Stored data entries:
════════════════
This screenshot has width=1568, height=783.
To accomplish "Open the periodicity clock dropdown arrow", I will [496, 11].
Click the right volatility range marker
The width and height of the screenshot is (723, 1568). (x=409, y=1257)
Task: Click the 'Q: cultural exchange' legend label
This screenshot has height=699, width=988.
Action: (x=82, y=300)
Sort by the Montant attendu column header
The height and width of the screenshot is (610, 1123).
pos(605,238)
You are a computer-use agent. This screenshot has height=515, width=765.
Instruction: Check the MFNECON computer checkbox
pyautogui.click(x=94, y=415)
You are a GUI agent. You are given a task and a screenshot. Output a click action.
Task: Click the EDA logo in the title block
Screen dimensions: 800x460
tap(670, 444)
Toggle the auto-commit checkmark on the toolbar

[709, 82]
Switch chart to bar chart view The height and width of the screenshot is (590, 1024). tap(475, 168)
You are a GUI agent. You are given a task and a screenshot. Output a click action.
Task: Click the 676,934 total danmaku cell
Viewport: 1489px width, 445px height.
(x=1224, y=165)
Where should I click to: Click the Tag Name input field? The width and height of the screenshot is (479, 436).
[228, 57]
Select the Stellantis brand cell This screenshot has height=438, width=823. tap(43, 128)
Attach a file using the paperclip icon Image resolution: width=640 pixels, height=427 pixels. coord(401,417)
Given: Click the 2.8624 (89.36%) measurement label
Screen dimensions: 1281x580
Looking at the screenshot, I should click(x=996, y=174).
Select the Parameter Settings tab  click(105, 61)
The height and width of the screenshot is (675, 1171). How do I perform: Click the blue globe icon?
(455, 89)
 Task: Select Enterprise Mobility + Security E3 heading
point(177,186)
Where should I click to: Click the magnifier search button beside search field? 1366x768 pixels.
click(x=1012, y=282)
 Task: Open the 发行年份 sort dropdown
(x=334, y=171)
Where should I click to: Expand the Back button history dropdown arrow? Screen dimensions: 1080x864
════════════════
TASK STATEMENT:
Repeat all of the records, letter for letter.

OUTPUT:
This screenshot has width=1568, height=783.
To accomplish "Open the periodicity clock dropdown arrow", I will [496, 11].
Click the right volatility range marker
The width and height of the screenshot is (723, 1568). (x=409, y=1257)
Task: Click the 'Q: cultural exchange' legend label
This screenshot has height=699, width=988.
Action: (x=82, y=300)
Sort by the Montant attendu column header
The height and width of the screenshot is (610, 1123).
pos(605,238)
You are a computer-use agent. This screenshot has height=515, width=765.
Instruction: Check the MFNECON computer checkbox
pyautogui.click(x=94, y=415)
You are a GUI agent. You are given a task and a screenshot. Output a click action.
Task: Click the EDA logo in the title block
Screen dimensions: 800x460
tap(670, 444)
Toggle the auto-commit checkmark on the toolbar

[709, 82]
Switch chart to bar chart view The height and width of the screenshot is (590, 1024). tap(475, 168)
You are a GUI agent. You are given a task and a screenshot. Output a click action.
Task: Click the 676,934 total danmaku cell
Viewport: 1489px width, 445px height.
(x=1224, y=165)
Where should I click to: Click the Tag Name input field? The width and height of the screenshot is (479, 436).
[228, 57]
Select the Stellantis brand cell This screenshot has height=438, width=823. tap(43, 128)
Attach a file using the paperclip icon Image resolution: width=640 pixels, height=427 pixels. coord(401,417)
Given: Click the 2.8624 (89.36%) measurement label
Screen dimensions: 1281x580
Looking at the screenshot, I should click(x=996, y=174).
Select the Parameter Settings tab  click(105, 61)
The height and width of the screenshot is (675, 1171). How do I perform: Click the blue globe icon?
(455, 89)
 Task: Select Enterprise Mobility + Security E3 heading
point(177,186)
Where should I click to: Click the magnifier search button beside search field? 1366x768 pixels.
click(x=1012, y=282)
 Task: Open the 发行年份 sort dropdown
(x=334, y=171)
Where should I click to: Expand the Back button history dropdown arrow? Screen dimensions: 1080x864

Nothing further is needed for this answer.